| Directions for this task |
Reproduce the records below word for word.

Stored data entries

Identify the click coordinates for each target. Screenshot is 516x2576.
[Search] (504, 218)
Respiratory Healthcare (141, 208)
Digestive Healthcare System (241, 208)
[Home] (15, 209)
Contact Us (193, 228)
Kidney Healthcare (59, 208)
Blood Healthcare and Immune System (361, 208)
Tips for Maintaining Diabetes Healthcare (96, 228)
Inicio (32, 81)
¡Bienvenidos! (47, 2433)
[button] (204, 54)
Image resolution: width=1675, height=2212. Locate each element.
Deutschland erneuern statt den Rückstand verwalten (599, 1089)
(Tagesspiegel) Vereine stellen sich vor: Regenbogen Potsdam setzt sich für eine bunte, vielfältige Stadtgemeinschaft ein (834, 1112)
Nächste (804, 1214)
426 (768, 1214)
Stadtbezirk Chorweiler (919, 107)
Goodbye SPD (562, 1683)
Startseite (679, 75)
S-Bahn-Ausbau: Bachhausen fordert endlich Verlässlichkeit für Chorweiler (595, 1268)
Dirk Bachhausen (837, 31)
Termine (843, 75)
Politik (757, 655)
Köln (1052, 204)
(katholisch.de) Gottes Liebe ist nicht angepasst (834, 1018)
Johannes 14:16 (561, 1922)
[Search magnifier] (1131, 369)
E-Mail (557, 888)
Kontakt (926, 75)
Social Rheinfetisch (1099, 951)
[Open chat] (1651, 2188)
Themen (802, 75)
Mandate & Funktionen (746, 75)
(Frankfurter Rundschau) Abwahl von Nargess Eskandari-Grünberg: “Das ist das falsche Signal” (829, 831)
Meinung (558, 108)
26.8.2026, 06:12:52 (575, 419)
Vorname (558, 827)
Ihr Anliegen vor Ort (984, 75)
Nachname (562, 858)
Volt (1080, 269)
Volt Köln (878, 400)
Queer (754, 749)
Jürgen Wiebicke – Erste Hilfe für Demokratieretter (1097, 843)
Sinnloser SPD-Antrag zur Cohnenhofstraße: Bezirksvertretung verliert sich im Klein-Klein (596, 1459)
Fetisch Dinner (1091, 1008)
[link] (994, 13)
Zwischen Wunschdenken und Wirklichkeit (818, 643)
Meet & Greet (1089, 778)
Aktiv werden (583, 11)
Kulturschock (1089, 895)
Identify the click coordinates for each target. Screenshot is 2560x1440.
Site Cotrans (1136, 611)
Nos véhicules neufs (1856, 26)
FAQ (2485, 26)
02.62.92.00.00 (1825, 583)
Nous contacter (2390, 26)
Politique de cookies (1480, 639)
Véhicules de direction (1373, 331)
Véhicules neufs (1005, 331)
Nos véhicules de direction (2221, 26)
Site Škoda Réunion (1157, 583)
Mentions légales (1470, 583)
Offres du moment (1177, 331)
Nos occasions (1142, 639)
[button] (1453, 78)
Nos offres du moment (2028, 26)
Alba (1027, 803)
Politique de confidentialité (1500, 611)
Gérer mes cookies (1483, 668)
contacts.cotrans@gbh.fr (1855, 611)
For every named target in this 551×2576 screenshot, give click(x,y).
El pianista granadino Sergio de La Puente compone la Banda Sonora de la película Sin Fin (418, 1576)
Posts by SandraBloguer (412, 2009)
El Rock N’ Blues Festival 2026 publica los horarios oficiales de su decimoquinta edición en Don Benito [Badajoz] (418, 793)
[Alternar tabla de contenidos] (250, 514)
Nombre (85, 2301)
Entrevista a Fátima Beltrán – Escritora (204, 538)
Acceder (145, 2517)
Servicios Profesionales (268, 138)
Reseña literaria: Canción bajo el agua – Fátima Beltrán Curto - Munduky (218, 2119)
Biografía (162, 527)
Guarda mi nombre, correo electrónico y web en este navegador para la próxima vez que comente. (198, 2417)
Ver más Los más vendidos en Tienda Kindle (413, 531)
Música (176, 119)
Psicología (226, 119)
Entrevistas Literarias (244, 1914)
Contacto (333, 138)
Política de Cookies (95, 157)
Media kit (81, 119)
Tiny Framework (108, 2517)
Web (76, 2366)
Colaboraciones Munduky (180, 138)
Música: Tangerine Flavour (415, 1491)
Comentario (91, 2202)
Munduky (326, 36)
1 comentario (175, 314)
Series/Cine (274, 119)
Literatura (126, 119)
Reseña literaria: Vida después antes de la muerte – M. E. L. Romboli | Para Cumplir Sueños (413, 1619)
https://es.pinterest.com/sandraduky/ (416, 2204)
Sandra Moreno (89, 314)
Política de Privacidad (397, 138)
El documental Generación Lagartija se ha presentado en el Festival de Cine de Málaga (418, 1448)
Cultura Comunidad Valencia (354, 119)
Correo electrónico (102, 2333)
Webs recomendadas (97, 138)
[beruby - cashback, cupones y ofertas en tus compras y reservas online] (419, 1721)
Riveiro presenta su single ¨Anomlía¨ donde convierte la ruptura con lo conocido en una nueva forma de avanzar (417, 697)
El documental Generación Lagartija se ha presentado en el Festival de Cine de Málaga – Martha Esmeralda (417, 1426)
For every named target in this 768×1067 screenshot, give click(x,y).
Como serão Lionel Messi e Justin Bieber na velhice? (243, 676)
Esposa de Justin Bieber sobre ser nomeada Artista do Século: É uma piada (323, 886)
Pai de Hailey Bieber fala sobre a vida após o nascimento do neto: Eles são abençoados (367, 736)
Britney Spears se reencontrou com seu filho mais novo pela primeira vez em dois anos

| Task output |
Identify the click coordinates for each target. Screenshot is 516x2576.
[Search] (504, 218)
Respiratory Healthcare (141, 208)
Digestive Healthcare System (241, 208)
[Home] (15, 209)
Contact Us (193, 228)
Kidney Healthcare (59, 208)
Blood Healthcare and Immune System (361, 208)
Tips for Maintaining Diabetes Healthcare (96, 228)
Inicio (32, 81)
¡Bienvenidos! (47, 2433)
[button] (204, 54)
Image resolution: width=1675, height=2212. Locate each element.
Deutschland erneuern statt den Rückstand verwalten (599, 1089)
(Tagesspiegel) Vereine stellen sich vor: Regenbogen Potsdam setzt sich für eine bunte, vielfältige Stadtgemeinschaft ein (834, 1112)
Nächste (804, 1214)
426 (768, 1214)
Stadtbezirk Chorweiler (919, 107)
Goodbye SPD (562, 1683)
Startseite (679, 75)
S-Bahn-Ausbau: Bachhausen fordert endlich Verlässlichkeit für Chorweiler (595, 1268)
Dirk Bachhausen (837, 31)
Termine (843, 75)
Politik (757, 655)
Köln (1052, 204)
(katholisch.de) Gottes Liebe ist nicht angepasst (834, 1018)
Johannes 14:16 (561, 1922)
[Search magnifier] (1131, 369)
E-Mail (557, 888)
Kontakt (926, 75)
Social Rheinfetisch (1099, 951)
[Open chat] (1651, 2188)
Themen (802, 75)
Mandate & Funktionen (746, 75)
(Frankfurter Rundschau) Abwahl von Nargess Eskandari-Grünberg: “Das ist das falsche Signal” (829, 831)
Meinung (558, 108)
26.8.2026, 06:12:52 (575, 419)
Vorname (558, 827)
Ihr Anliegen vor Ort (984, 75)
Nachname (562, 858)
Volt (1080, 269)
Volt Köln (878, 400)
Queer (754, 749)
Jürgen Wiebicke – Erste Hilfe für Demokratieretter (1097, 843)
Sinnloser SPD-Antrag zur Cohnenhofstraße: Bezirksvertretung verliert sich im Klein-Klein (596, 1459)
Fetisch Dinner (1091, 1008)
[link] (994, 13)
Zwischen Wunschdenken und Wirklichkeit (818, 643)
Meet & Greet (1089, 778)
Aktiv werden (583, 11)
Kulturschock (1089, 895)
Identify the click coordinates for each target. Screenshot is 2560x1440.
Site Cotrans (1136, 611)
Nos véhicules neufs (1856, 26)
FAQ (2485, 26)
02.62.92.00.00 (1825, 583)
Nous contacter (2390, 26)
Politique de cookies (1480, 639)
Véhicules de direction (1373, 331)
Véhicules neufs (1005, 331)
Nos véhicules de direction (2221, 26)
Site Škoda Réunion (1157, 583)
Mentions légales (1470, 583)
Offres du moment (1177, 331)
Nos occasions (1142, 639)
[button] (1453, 78)
Nos offres du moment (2028, 26)
Alba (1027, 803)
Politique de confidentialité (1500, 611)
Gérer mes cookies (1483, 668)
contacts.cotrans@gbh.fr (1855, 611)
For every named target in this 551×2576 screenshot, give click(x,y).
El pianista granadino Sergio de La Puente compone la Banda Sonora de la película Sin Fin (418, 1576)
Posts by SandraBloguer (412, 2009)
El Rock N’ Blues Festival 2026 publica los horarios oficiales de su decimoquinta edición en Don Benito [Badajoz] (418, 793)
[Alternar tabla de contenidos] (250, 514)
Nombre (85, 2301)
Entrevista a Fátima Beltrán – Escritora (204, 538)
Acceder (145, 2517)
Servicios Profesionales (268, 138)
Reseña literaria: Canción bajo el agua – Fátima Beltrán Curto - Munduky (218, 2119)
Biografía (162, 527)
Guarda mi nombre, correo electrónico y web en este navegador para la próxima vez que comente. (198, 2417)
Ver más Los más vendidos en Tienda Kindle (413, 531)
Música (176, 119)
Psicología (226, 119)
Entrevistas Literarias (244, 1914)
Contacto (333, 138)
Política de Cookies (95, 157)
Media kit (81, 119)
Tiny Framework (108, 2517)
Web (76, 2366)
Colaboraciones Munduky (180, 138)
Música: Tangerine Flavour (415, 1491)
Comentario (91, 2202)
Munduky (326, 36)
1 comentario (175, 314)
Series/Cine (274, 119)
Literatura (126, 119)
Reseña literaria: Vida después antes de la muerte – M. E. L. Romboli | Para Cumplir Sueños (413, 1619)
https://es.pinterest.com/sandraduky/ (416, 2204)
Sandra Moreno (89, 314)
Política de Privacidad (397, 138)
El documental Generación Lagartija se ha presentado en el Festival de Cine de Málaga (418, 1448)
Cultura Comunidad Valencia (354, 119)
Correo electrónico (102, 2333)
Webs recomendadas (97, 138)
[beruby - cashback, cupones y ofertas en tus compras y reservas online] (419, 1721)
Riveiro presenta su single ¨Anomlía¨ donde convierte la ruptura con lo conocido en una nueva forma de avanzar (417, 697)
El documental Generación Lagartija se ha presentado en el Festival de Cine de Málaga – Martha Esmeralda (417, 1426)
For every named target in this 768×1067 screenshot, give click(x,y).
Como serão Lionel Messi e Justin Bieber na velhice? (243, 676)
Esposa de Justin Bieber sobre ser nomeada Artista do Século: É uma piada (323, 886)
Pai de Hailey Bieber fala sobre a vida após o nascimento do neto: Eles são abençoados (367, 736)
Britney Spears se reencontrou com seu filho mais novo pela primeira vez em dois anos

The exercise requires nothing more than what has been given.